Weeping legs

I have been on the road since 6.30 am when the start gun sounds for Gooik-Geraardsbergen-Gooik at 2.30 pm. The long journey via train stations, airports and hotels proved to be a real threat to my well-being in general and my legs in particular. Exhausted, I stand at the start line hoping that this feeling will disappear once I hit the pedals and the road.

The race starts with a vengeance. After 30 kilometers we already face the Muur, the legendary Muur van Geraardsbergen; the exact one that, to the regret of many, does not feature in the Tour of Flanders anymore. The decisive moment in the race will most likely be exactly there, so the peloton nervously races towards Geraardsbergen.

I check the kilometres and see that we are almost there. A roundabout and the peloton stretches itself to take a right turn. I sprint on the now suddenly empty road to the head of the peloton and re-join just in time to take the turn first.

Where is that Muur?, I think and then we turn right. Cobbles. This should be it. I feel desorientated because we started the Muur from another side than I know from tv. Nevertheless, I know that I have to give my all to reach the top as fast as I can. Instantly I feel that my legs have not forgotten the journey I undertook this morning. Far from it. I am overtaken by a few riders but I reach the small chapel with the first couple of riders because I started the Muur at the front of the peloton.

In the descent a group of nine is formed including four Smurfs (Lizzie, Emma, Sharon and me), two Aussies (Tiffany and Gracie), two Hitecs (Emma and Elisa) and one Rabo (Liesbet). I try to recover a little as far as that is possible in a group that rides full throttle to take a gap on the chasing peloton. In a few minutes the next climb is up: the Bosberg. If I know Hitec-Emma well, she wants to ride that climb fast. I am right. We climb so fast that my legs explode and I get dropped. I don’t know what is wrong with me and cobbles this season but I can’t seem to find any rhythm on them. And today, with these messy legs, I don’t find the right pace either.
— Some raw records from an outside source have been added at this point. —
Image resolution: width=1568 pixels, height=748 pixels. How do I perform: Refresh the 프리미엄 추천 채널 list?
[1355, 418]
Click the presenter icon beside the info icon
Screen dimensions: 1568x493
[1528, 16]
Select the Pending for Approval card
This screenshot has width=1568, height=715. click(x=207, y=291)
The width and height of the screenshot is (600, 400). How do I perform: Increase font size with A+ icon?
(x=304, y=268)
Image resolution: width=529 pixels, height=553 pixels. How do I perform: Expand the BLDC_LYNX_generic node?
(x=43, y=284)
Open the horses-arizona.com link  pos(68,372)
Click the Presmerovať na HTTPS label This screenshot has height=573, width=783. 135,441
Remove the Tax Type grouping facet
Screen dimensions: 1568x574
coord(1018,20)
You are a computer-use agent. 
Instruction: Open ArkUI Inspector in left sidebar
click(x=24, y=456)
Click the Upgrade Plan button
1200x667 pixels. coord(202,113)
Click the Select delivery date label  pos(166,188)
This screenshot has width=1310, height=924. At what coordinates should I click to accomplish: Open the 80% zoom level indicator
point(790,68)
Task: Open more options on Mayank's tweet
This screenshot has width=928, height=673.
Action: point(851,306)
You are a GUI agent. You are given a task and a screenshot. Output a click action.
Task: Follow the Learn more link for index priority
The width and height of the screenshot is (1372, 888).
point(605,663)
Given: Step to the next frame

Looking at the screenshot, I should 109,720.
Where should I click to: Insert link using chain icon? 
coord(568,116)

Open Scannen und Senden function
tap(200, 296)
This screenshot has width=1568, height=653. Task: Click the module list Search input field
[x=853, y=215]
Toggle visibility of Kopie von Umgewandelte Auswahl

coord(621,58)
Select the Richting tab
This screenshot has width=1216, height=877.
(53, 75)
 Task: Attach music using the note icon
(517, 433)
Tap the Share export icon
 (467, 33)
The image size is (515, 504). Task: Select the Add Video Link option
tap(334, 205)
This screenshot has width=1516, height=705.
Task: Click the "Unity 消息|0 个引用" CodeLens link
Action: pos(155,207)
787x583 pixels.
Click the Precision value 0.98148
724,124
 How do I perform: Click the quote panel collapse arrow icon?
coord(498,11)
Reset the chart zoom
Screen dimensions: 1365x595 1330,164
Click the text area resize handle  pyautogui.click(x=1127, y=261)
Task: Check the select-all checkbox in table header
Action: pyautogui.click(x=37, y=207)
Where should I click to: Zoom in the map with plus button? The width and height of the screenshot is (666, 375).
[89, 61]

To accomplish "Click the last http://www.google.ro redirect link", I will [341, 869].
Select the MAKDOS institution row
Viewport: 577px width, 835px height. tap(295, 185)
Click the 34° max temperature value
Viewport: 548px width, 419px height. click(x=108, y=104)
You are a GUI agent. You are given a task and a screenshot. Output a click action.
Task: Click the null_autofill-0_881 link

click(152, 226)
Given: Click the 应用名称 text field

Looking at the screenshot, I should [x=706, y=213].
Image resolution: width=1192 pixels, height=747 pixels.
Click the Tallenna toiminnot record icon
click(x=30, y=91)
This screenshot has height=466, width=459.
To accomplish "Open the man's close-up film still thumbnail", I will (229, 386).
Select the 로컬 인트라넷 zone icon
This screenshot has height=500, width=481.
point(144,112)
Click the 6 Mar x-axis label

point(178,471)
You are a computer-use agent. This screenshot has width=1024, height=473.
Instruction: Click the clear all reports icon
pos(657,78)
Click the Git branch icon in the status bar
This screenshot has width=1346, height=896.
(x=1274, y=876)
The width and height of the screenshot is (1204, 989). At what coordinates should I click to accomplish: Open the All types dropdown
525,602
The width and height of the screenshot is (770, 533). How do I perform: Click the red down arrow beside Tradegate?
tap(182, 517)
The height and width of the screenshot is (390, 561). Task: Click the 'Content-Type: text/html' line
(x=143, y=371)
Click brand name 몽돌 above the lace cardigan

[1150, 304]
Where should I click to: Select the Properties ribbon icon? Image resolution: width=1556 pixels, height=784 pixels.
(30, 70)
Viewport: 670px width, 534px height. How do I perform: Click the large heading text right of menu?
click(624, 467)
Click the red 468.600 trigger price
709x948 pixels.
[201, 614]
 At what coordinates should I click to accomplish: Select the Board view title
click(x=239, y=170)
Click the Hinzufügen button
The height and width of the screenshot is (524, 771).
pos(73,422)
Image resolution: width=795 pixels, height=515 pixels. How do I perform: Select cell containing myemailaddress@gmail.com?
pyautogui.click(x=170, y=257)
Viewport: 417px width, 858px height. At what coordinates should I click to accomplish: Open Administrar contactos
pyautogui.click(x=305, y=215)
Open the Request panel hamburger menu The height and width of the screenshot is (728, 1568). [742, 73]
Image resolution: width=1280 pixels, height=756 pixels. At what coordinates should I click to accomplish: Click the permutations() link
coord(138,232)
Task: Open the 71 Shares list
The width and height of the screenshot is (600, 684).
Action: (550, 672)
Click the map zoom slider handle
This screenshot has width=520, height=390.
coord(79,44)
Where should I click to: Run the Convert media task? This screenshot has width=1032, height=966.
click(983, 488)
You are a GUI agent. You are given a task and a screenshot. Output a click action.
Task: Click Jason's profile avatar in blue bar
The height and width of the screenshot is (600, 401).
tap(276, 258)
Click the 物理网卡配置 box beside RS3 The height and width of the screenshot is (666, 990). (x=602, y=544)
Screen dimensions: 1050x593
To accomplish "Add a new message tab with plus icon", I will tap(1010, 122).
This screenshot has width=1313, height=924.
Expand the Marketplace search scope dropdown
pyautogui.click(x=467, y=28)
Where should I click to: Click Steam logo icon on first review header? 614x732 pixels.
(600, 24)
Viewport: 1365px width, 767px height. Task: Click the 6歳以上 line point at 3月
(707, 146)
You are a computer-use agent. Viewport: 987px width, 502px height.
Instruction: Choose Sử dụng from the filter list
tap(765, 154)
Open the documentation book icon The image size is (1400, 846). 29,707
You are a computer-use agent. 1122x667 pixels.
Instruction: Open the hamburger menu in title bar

I clench my teeth and reach the top. Stupid cow! You got dropped! I shift gears and chase. I won’t drop back in the peloton. Not today. Reaching the Muur first, something I never did before, and being in the decisive breakaway and then drop back to the large group anonymously. No, I don’t want that, but the first group rides really fast. One against eight is an unfair battle.

But nevertheless I win! After the chase which seemed endless, I get back to the first group. Untill the next cobbled section where I, to my own frustration, get dropped again. Have I gone mad? Silently I yell at myself. How could you have let that happen. Again! I don’t care how you do it but you get your ass back to that first group, you stupid cow. My legs hurt so much that it seems to be a mission impossible.

Thank God, one of the Australians got dropped on the Bosberg too and just slightly before me. She desparately tries to get back too. We chase together, taking turns. Slowly, painstakingly slow we come closer. Encouraging but scary at the same time. I have no idea what to do once we get back to the group. I can’t ride anymore. This must be the worst I ever felt in a race in my life. We get back.

The peloton keeps chasing like a madman. No wonder because a lot of teams missed the decisive move. We must ride for our lives when we enter the local 10-kilometer circuit, which we have to do seven times, with a marginal lead of only 15 seconds. I am dying in Emma’s wheel. I am dying again in Sharon’s wheel and during my own turns at the front of the group, when I shift gears to try and ride even faster, a remarkable silence enters my head.

Ride on, and fast. This is what I should do, this is what I do but in fact it’s the last thing my body wants to do at the moment. But the worst is yet to come. After every turn I have to stand on the pedals, accelerate and get back in the group’s slipstream. We have to stay away from the bunch. That’s the only thing that matters at the moment. I am already dead so if I die a little more it won’t matter. I have to help my team mates get to a good position in the final.

For minutes I look at the wheel in front of me. I look at the white stripes on the road when I take my turns at the front. Time is creeping on, the stage seems to take forever. I will have to ride like this for the rest of my life, I am sure of it. I hardly notice that Sharon attacks, with Liesbet and Elisa. I see them go, through the turn. They seem to be on another planet. They feel so far away.

Hitec-Emma attacks and Lizzie follows. They play cat and mouse 200 metres up the road but suddenly drop back to our little group. Finally, after 300 years on my bike, or was it only 3 hours, the pace drops. The sun starts to shine again, at least I see it shine again and my legs come back to life. Well, life might be a bit too much for something that died and partially decayed already.

I still don’t know what Sharon, Liesbet and Elisa did. We will sprint for the fourth spot. Lizzie wins the sprint. I finish seventh but the only thing I can think of is that it is finally over. Done. I became 300 years older and even more tired but I don’t care anymore. Finally I get to do what my heart and my weeping legs longed for the entire race. I get to stop. At last.